A violência policial deflui em grande parte da autorização para tanto que a tropa recebe de seus superiores, sejam agentes políticos, sejam oficias da corporação, correspondendo, portanto, a uma linha política dos governos estaduais.
Diante desse quadro de permissão e aplauso da
violência, por membros da classe política, é importante saber se tal
posicionamento corresponde a uma convicção antidemocrática de nossa população.
A violência da Polícia Militar em vários Estados, como Rio de Janeiro, Amapá,
Bahia, Sergipe, São Paulo, denotaria uma tendência a se admitir também a
violência política e a aceitação de regime de extrema direita? Desse modo, a
democracia está sob ameaça?
A resposta pode ser melhor estudada com a
pesquisa realizada pelo conceituado Instituto de Pesquisas Sociais, Políticas e
Econômicas (Ipespe) acerca da opinião pública sobre democracia, em universo de
3 mil pessoas consultadas, homens e mulheres de diversos extratos sociais e
variada idade.
Para maioria significativa dos entrevistados,
a democracia é o melhor sistema de governo, pois permite resolver nossos
problemas, sendo preferível a qualquer outro. Adentrando mais a fundo, a
maioria considera que democracia significa liberdade, sendo a religiosa e a de
ir e vir as mais garantidas. Contudo, 55% das pessoas se dizem insatisfeitas
com a democracia, sendo que para 45% ela funciona mal ou muito mal.

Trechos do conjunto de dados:
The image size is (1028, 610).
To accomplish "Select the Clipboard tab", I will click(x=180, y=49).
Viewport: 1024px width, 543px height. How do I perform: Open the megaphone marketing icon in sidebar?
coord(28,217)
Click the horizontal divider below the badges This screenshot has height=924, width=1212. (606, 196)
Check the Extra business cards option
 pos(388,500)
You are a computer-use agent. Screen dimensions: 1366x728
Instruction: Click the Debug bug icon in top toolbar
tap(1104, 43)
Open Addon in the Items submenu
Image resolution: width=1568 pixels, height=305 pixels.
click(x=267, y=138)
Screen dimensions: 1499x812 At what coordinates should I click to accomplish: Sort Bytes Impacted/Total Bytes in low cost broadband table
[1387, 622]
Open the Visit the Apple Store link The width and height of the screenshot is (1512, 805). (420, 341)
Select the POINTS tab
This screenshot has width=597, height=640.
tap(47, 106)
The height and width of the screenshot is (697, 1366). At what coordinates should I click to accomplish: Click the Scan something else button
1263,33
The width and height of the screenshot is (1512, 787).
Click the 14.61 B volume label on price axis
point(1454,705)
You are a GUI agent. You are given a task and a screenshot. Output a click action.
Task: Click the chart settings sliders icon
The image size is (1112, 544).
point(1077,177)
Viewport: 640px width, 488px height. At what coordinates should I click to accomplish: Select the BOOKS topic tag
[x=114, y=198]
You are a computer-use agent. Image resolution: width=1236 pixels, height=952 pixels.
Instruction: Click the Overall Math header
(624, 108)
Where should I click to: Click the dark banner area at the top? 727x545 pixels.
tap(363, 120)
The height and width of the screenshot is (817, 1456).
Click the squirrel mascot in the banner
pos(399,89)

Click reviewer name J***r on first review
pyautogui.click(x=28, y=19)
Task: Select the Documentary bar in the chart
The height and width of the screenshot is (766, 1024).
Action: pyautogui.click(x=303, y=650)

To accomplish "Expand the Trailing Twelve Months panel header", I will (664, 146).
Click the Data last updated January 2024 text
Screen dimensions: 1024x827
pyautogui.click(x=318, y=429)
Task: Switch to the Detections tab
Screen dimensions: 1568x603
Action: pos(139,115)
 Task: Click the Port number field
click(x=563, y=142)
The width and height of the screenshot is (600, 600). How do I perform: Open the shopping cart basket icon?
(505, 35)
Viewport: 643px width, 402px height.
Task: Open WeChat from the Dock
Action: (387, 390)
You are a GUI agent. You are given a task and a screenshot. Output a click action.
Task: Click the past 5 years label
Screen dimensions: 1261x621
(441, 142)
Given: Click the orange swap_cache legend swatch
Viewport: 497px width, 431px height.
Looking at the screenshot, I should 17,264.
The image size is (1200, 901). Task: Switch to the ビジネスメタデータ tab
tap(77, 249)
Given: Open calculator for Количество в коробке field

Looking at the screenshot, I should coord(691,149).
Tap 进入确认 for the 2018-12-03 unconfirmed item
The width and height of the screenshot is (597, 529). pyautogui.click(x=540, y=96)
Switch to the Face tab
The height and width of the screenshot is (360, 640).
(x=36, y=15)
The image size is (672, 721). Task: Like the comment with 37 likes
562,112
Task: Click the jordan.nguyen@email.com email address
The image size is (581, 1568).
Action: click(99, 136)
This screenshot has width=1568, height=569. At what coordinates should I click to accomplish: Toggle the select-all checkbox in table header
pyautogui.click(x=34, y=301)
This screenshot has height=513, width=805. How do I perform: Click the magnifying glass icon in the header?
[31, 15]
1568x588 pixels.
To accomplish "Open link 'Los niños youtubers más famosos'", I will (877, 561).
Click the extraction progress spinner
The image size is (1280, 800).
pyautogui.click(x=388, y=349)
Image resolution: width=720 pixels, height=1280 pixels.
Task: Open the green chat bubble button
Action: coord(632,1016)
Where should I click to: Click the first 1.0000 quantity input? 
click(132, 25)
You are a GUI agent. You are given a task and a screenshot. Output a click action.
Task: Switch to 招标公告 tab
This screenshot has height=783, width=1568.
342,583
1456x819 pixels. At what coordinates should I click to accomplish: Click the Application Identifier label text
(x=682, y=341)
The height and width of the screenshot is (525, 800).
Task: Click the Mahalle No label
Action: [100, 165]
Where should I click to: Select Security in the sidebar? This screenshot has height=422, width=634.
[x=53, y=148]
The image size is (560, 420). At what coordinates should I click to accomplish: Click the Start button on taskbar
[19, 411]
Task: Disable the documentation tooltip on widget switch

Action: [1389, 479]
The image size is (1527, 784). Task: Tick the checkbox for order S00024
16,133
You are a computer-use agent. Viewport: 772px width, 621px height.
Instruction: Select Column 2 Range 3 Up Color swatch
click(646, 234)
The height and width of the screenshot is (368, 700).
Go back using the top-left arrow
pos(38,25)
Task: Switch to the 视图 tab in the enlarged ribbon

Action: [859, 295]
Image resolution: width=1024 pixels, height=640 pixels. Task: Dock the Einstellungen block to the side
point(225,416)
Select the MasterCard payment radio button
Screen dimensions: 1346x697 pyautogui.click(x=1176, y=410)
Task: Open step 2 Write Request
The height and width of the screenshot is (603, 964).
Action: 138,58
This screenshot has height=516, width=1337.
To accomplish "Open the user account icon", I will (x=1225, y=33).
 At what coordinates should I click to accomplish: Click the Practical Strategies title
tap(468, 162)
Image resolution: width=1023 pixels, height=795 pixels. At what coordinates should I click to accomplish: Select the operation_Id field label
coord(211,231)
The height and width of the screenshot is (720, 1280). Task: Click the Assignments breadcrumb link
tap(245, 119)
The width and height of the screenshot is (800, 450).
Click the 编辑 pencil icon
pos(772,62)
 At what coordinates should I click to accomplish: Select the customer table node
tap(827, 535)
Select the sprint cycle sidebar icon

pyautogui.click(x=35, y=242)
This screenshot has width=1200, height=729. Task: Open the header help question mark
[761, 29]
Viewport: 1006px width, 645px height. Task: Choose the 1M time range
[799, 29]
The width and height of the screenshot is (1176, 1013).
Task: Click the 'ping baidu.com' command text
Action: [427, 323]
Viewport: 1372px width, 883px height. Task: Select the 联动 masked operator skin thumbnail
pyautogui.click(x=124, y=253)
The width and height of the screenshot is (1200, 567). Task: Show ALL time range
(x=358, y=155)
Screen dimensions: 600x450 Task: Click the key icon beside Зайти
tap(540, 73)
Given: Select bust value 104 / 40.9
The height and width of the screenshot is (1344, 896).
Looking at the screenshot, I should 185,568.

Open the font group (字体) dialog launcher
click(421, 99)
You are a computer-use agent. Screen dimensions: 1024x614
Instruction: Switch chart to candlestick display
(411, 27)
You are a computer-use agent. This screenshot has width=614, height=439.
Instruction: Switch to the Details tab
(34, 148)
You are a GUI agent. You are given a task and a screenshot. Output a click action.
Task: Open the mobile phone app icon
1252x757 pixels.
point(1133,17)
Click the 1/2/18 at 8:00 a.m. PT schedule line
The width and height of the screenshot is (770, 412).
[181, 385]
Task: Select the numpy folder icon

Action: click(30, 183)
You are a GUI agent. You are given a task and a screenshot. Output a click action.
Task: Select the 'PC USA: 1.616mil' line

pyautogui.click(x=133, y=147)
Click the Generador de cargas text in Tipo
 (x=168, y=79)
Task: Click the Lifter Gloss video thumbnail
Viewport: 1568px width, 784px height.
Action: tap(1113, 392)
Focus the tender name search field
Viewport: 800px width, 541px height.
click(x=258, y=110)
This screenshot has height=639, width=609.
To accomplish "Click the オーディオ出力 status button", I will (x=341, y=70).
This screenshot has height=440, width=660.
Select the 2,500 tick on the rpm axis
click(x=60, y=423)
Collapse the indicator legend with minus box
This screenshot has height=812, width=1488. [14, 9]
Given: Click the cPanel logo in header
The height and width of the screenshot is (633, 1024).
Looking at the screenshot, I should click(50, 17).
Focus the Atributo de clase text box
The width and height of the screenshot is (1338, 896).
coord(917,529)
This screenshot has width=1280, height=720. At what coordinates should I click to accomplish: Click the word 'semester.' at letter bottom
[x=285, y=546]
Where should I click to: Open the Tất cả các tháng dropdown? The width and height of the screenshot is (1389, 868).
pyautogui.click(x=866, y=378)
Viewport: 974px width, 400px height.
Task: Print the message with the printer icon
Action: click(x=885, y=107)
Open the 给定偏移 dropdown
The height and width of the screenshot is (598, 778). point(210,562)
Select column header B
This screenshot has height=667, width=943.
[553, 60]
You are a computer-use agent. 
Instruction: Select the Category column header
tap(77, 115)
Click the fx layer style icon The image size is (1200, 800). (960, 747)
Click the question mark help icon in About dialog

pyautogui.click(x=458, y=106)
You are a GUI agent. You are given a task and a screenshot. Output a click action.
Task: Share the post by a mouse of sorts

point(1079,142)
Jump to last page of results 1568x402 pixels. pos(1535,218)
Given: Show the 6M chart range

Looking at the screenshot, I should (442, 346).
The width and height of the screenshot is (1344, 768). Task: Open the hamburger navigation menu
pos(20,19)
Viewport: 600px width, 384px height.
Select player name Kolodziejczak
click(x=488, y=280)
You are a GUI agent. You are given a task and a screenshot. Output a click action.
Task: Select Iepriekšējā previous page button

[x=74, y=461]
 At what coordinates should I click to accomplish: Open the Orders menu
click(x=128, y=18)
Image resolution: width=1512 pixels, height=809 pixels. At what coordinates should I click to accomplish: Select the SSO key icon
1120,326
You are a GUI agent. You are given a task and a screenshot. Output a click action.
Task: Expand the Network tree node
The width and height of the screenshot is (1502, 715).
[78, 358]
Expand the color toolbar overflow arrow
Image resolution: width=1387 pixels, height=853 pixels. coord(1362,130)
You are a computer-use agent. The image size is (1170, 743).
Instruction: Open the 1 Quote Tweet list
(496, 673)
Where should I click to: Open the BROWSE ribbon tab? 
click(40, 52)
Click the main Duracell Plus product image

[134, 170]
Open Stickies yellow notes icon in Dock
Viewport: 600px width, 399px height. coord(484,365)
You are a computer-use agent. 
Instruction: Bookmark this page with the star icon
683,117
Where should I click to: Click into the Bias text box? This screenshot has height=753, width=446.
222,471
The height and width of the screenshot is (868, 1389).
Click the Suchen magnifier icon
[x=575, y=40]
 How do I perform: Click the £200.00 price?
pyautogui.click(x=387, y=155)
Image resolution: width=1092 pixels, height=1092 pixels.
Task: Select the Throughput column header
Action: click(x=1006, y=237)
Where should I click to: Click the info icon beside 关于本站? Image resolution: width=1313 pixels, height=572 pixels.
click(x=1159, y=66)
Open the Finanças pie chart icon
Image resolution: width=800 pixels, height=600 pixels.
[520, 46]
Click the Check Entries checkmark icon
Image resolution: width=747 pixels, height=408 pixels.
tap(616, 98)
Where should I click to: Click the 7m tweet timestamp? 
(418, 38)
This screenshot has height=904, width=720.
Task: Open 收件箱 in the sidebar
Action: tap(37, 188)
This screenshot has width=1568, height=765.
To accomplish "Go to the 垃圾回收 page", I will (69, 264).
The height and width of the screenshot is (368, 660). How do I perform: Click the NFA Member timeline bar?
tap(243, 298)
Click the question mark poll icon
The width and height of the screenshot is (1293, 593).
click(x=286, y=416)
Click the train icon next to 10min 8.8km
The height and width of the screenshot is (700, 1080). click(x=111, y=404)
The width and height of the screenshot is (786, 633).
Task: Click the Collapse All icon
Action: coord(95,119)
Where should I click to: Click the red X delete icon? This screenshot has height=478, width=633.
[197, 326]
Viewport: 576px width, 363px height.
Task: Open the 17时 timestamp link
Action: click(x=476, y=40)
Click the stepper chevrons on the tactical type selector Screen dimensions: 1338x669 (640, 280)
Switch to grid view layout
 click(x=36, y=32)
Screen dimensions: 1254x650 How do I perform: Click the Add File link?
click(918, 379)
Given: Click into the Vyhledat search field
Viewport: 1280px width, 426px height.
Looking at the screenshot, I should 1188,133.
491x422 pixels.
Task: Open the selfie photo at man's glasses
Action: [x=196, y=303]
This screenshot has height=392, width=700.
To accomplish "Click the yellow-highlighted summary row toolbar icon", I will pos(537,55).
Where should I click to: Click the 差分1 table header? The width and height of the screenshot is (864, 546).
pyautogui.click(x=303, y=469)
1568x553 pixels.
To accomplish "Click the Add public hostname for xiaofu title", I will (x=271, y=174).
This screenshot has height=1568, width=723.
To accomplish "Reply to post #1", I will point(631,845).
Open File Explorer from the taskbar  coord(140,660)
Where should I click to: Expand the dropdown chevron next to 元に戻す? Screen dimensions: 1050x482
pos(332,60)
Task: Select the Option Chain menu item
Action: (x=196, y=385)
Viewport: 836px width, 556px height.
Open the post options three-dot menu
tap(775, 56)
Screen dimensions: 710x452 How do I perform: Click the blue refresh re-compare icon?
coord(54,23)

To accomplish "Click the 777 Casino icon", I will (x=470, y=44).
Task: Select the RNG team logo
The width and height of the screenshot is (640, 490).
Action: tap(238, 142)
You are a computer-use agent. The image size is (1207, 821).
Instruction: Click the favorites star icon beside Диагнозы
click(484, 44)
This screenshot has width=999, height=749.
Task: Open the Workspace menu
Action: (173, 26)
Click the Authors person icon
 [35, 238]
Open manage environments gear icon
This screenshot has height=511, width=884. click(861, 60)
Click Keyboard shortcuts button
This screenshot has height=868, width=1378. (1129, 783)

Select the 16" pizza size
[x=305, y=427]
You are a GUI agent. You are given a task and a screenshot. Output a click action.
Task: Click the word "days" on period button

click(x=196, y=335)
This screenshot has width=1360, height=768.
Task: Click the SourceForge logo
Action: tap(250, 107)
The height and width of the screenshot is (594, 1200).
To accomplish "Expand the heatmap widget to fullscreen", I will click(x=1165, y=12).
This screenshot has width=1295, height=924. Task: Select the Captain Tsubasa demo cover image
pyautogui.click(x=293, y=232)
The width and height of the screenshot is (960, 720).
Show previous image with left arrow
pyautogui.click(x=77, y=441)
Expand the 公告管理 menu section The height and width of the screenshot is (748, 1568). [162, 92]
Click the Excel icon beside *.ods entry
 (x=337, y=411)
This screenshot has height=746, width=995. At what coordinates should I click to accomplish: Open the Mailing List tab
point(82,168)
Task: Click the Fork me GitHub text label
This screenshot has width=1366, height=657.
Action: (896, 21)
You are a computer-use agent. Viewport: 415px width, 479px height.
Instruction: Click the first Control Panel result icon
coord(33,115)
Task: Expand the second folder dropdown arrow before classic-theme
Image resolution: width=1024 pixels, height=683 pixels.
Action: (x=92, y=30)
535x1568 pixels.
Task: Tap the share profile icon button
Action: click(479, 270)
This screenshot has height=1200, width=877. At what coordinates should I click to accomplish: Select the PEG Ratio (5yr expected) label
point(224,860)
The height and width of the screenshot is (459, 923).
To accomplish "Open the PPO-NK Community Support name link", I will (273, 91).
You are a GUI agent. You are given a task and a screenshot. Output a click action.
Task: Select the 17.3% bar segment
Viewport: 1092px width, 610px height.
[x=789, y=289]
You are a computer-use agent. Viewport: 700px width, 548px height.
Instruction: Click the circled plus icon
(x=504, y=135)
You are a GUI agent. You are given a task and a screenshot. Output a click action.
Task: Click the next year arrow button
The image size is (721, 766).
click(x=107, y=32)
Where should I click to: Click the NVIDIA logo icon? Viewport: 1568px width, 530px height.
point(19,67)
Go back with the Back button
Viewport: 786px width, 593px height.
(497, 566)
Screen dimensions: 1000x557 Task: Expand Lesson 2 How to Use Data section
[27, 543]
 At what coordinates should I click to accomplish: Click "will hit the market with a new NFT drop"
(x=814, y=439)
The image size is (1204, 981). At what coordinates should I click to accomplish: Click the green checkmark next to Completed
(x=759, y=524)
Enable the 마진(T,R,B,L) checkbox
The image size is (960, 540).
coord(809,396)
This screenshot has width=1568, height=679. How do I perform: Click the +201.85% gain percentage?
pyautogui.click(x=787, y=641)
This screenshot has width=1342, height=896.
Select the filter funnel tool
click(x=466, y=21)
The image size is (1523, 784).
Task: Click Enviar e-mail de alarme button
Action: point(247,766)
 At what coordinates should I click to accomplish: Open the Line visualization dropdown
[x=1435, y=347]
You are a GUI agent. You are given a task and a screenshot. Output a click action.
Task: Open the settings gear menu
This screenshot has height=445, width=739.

**TAREFA PROPOSTA 1**: Liste todos os estados que o trecho sobre violência policial menciona como lugares onde há violência da Polícia Militar.
**TAREFA PROPOSTA 2**: Reproduza o trecho sobre violência policial começando em "Diante desse quadro" e terminando em "variada idade.".
Os itens não desempenham nenhum papel nesta atividade.

**ÁREA DE RESPOSTA 1**: Rio de Janeiro, Amapá, Bahia, Sergipe, São Paulo

**ÁREA DE RESPOSTA 2**:
Diante desse quadro de permissão e aplauso da
violência, por membros da classe política, é importante saber se tal
posicionamento corresponde a uma convicção antidemocrática de nossa população.
A violência da Polícia Militar em vários Estados, como Rio de Janeiro, Amapá,
Bahia, Sergipe, São Paulo, denotaria uma tendência a se admitir também a
violência política e a aceitação de regime de extrema direita? Desse modo, a
democracia está sob ameaça?
A resposta pode ser melhor estudada com a
pesquisa realizada pelo conceituado Instituto de Pesquisas Sociais, Políticas e
Econômicas (Ipespe) acerca da opinião pública sobre democracia, em universo de
3 mil pessoas consultadas, homens e mulheres de diversos extratos sociais e
variada idade.